Orlando Figueira, detido por corrupção passiva; Manuel Vicente, nem sequer julgado por corrupção activa

A questão não é se Vicente é culpado ou inocente; a questão é que a um (Figueira) se aplicou a lei, ao passo que a outro (Vicente) se aplicou o nada. Na verdade, em relação a Vicente também há uma denegação dos direitos de personalidade – que estão salvaguardados pela Constituição angolana –, uma vez que foi transformado num não-ser.

Finalmente, o caso dos activistas Adolfo Campos, Gilson Moreira (conhecido como Tanaice Neutro), Hermenegildo Victor José (conhecido como Gildo das Ruas) e Abraão Pedro Santos (conhecido como O filho da revolução – Pensador), aos quais acrescento o jornalista Carlos Alberto.

Carlos Alberto, jornalista detido em Angola

O problema que aqui se coloca não é ao nível de processo legal, mas à medida da pena aplicada. Em regra, este tipo de crimes, ligados à honra ou à desobediência, só deveriam originar penas de prisão em casos extremos, que envolvam concurso criminal. As penas de prisão deveriam ser guardadas para casos realmente violadores da ordem jurídica, o que não é o caso.
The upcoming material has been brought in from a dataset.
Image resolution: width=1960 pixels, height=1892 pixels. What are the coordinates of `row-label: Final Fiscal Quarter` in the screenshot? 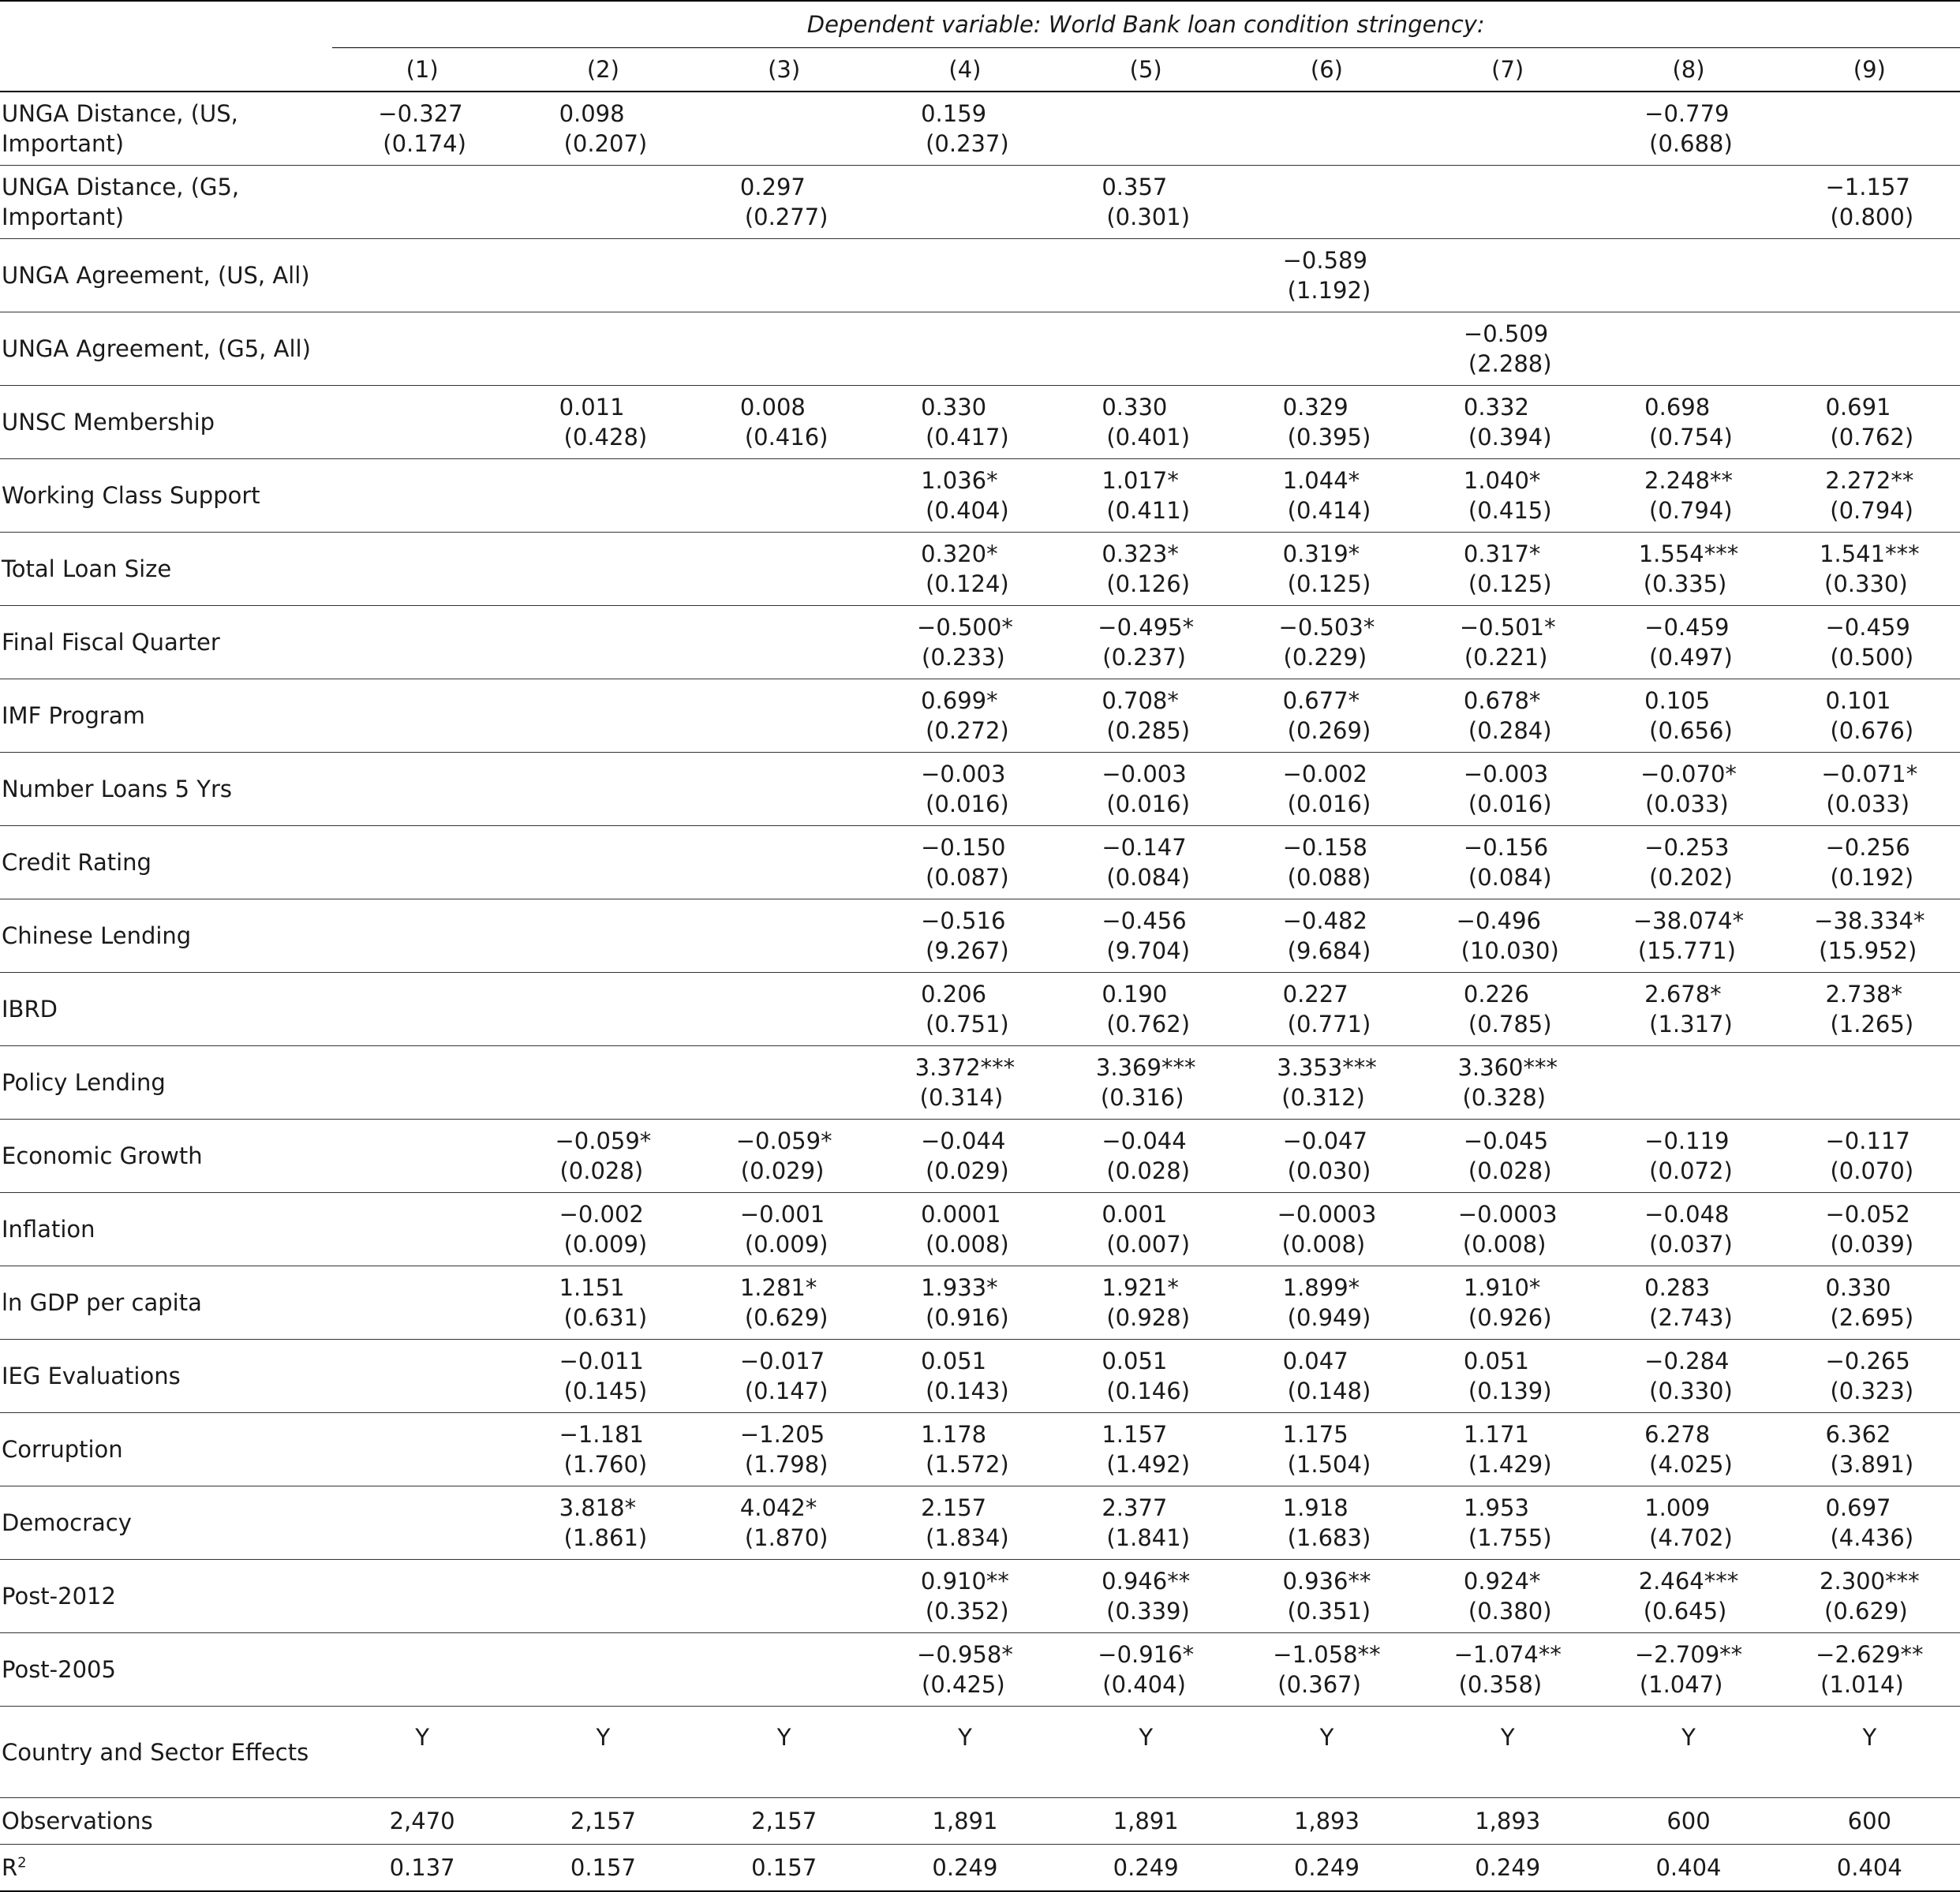 It's located at (166, 642).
Acredita-se que faria sentido o presidente da República usar os poderes que lhe são conferidos pelo artigo 119.º da CRA e indultar as penas destas cinco pessoas. O indulto seria uma boa forma de corrigir os excessos do sistema penal e de conciliar a sociedade com este sistema, permitindo uma flexibilidade e consensualização que são importantes neste momento em Angola.